Kryptonite Nevermore is, of course, very much a comic of the 70s as O’Neil writes a lot of exposition that tells readers what they’re seeing and what’s going on throughout most of the panels. Through Superman’s thought bubbles, the omniscient narrator and dialogue the book is very word and exposition heavy compared to most modern comics. Most of the villains Superman faces are also traditional one-dimensional, moustache-twirling Saturday morning cartoon villains, providing little fodder for Superman to struggle against. Most of the tension and drama stems from how he deals with the new challenges he is dealing with as his powers fade and on that front O’Neil sells it pretty well. It is still a great glimpse into how 70s comics were written and developed as well as how O’Neil ultimately changed the comics medium as he strived to tell more mature and serialized stories with Kryptonite Nevermore being one of his earliest tales before getting his hands on Batman and Green Arrow.
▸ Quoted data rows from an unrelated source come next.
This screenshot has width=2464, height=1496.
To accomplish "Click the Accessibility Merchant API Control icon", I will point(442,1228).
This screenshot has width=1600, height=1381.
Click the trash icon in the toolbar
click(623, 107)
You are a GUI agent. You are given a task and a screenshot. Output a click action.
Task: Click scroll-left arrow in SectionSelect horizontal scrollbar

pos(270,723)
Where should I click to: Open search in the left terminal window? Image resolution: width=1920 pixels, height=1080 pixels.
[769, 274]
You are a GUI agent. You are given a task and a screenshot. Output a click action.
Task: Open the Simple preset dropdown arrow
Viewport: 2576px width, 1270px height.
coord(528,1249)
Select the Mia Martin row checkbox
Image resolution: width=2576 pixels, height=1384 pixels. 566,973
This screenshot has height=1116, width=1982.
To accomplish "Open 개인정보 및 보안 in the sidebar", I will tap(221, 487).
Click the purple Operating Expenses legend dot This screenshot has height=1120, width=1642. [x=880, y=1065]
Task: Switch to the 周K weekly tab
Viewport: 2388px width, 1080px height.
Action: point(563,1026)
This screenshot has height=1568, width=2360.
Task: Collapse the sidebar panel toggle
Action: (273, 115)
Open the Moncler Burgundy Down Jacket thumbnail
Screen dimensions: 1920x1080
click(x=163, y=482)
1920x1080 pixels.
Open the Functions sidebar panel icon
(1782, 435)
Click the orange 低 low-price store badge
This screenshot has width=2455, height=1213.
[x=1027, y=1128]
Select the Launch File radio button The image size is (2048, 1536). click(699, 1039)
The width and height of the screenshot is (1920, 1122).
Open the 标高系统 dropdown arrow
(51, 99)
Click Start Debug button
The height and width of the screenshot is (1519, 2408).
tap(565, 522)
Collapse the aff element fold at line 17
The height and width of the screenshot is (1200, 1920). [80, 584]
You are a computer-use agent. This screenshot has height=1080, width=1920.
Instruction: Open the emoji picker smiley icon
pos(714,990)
When talking of Superman during the 60s, 70s and 80s, most commonly referred as the Silver Age of comics, it is impossible to talk of the Man of Steel without artist Curt Swan. Swan was responsible for many of the Superman visuals and character models that are still used to this day in a variety of media. His depiction of Superman throughout the book perfectly shows the physical and emotional struggle the hero suffers through. His facial expressions are detailed and his action scenes are pretty dynamic and animated for a comic from this period. A real sense of the scope for a fight is given as Superman tries his best to save everyone he can. Longtime fans will love the new presentation of Swan’s artwork while this collection offers a fresh introduction to one of Superman’s most significant artists.
In terms of additional content, Kryptonite Nevermore collects all of Neal Adams’ covers for this story as well as an introduction from former DC president Paul Levitz and, as mentioned, an fairly lengthy afterward from O’Neil on the creation and significance of the story. It is very interesting to hear directly from O’Neil why and how he came up with the story and worked alongside Swan and DC to craft it. All in all, through O’Neil’s story and Swan’s artwork, Superman: Kryptonite Nevermore is a very fine addition to the collections of Superman fans old and new.